When we talk about individual use cases for data, we do not mean whole processes (such as a production line, customer support, etc.) that utilize data, not whole business functions where data plays a keyrole (such as invoicing or sales), nor large entities such as a data-driven business models or digital e-commerce businesses. When we talk about individual use cases, we mean a small concrete and as easily as possible delimited entity that is implemented with the help of data that generates value and can be measured. These could be, for example, the number of internal meetings in the company (which would hopefully lead to a change in management culture) or even the optimization of travel costs during the sales process (i.e. data understanding whether travel affects the time span of closed deal or success rate in sales). That is, practically any single object where data is utilized.
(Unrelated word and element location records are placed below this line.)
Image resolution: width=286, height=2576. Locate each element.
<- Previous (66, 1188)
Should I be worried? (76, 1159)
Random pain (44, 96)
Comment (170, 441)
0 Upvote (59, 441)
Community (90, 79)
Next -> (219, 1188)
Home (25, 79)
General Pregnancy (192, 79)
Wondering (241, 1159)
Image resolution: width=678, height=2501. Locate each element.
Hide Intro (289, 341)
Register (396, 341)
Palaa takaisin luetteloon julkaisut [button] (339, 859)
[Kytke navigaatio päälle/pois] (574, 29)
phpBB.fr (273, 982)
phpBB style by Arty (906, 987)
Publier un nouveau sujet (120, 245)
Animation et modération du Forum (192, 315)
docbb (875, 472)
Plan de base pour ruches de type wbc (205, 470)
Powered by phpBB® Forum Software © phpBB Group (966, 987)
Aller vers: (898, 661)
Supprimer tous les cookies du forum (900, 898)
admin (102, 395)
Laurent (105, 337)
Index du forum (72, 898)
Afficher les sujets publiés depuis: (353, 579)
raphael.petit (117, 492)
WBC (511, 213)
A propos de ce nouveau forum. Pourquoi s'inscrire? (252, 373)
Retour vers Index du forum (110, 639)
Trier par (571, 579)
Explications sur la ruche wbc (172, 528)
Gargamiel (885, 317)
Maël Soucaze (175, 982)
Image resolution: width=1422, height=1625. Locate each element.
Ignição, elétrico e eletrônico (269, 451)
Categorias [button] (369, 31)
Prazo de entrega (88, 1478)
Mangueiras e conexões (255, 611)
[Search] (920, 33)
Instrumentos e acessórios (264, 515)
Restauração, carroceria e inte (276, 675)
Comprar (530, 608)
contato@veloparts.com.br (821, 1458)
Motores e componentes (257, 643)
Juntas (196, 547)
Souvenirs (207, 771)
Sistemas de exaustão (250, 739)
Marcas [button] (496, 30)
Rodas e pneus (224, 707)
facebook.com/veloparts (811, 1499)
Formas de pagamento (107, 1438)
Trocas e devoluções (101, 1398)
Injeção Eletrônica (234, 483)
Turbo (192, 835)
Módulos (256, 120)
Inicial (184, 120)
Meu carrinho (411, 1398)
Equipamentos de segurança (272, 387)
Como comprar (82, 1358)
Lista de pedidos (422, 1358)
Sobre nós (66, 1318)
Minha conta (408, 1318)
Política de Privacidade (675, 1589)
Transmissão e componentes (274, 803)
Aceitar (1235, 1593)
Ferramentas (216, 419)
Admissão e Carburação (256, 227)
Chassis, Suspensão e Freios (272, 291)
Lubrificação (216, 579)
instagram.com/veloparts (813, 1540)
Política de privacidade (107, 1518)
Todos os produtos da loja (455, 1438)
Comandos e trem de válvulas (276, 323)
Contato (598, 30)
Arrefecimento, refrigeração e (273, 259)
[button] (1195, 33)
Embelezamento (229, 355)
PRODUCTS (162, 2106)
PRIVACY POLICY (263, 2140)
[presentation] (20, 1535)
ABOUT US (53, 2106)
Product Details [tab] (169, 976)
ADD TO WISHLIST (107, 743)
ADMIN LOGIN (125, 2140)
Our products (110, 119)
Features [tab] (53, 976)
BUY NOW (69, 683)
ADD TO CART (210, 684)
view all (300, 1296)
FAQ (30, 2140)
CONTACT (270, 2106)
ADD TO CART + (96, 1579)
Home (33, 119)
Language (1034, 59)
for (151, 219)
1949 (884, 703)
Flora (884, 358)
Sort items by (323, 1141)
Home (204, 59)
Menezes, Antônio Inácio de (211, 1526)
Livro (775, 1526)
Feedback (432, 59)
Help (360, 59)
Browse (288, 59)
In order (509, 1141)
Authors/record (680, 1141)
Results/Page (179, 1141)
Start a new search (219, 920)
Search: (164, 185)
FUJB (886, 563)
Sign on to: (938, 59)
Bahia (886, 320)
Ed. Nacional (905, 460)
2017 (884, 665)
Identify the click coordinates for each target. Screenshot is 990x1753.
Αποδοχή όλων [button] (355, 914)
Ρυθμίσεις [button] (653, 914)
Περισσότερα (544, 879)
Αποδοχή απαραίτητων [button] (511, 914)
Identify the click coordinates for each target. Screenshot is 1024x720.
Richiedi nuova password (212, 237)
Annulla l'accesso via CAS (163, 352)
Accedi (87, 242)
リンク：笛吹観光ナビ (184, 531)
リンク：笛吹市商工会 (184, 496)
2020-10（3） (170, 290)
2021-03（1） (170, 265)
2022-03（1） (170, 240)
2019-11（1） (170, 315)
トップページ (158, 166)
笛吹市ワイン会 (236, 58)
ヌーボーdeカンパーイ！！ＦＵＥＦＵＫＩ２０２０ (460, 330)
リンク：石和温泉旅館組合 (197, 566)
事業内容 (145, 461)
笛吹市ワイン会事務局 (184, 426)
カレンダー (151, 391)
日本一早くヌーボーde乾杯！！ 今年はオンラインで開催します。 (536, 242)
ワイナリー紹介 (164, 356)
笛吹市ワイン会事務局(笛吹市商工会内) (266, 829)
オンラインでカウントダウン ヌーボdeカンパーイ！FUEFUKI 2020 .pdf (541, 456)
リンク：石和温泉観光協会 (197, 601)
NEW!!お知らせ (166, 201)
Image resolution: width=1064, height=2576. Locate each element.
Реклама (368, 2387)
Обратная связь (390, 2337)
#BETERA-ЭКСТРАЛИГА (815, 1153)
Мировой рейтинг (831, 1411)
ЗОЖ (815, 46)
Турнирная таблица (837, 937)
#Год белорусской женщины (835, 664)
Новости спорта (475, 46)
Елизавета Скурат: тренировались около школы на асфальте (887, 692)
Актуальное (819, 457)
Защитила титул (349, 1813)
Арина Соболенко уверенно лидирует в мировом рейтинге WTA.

However, these use cases and uses of the data can be very difficult or easy, or those that directly or only indirectly affect the company's operations. In a previous blog, we already went through the direction in which data making should start, but we go through how to simply classify use cases and what to choose from there for the first implementations.
There are several use cases that consist of many use cases, i.e., they have dependencies. All these use cases are excluded from this classification, because it goes without saying that they should not be implemented first. If one use case is only possible after a few other smaller use cases have already been done, this may be the big goal to keep in mind all the time but break it down into smaller sub-use cases, each of which is already beneficial on its own. According to a sales example given earlier, such a goal could be the overall performance of B2B sales from data consisting of, for example, the following use cases, each of which is already valuable in itself:
- Number of customer contacts of an individual sales person
- Travel expenses of an individual sales person
- The number of customers served by a single person
- Customer satisfaction per sales person
- Number of sales won per sales person
- Number of lost deals per sales person
- Number of customer contacts (meetings) needed per won deal per seller
- Duration of the closed sales in days
- and so on...
But how are these individual use cases classified? The first classification factor is impact. If the use case does not really affect anything and the results are not significant, it is not advisable to start the use case first. The next factor is feasibility. If the use case is not genuinely feasible right now, it will easily become too difficult and money and time will be wasted before the benefits. In addition to this, you should evaluate the cost, know-how and ease. Too difficult, expensive, or challenging use cases shouldn’t be the first to implement because after that, organizations learn that doing data with something would be too difficult and expensive for their organization, so it’s hard to get enough priority for the data strategy later.
Once you have collected several different use cases for data and classified them according to the above criteria, you will easily get an idea of fully feasible, sufficiently effective and suitably easy use cases through which it is easy to start building a data culture step by step. For many companies, Death Valley data usage is precisely too difficult and globally interesting use cases that will take years to implement. However, the best examples are just the opposite and will be implemented in a few weeks. Think about this, IN WEEKS!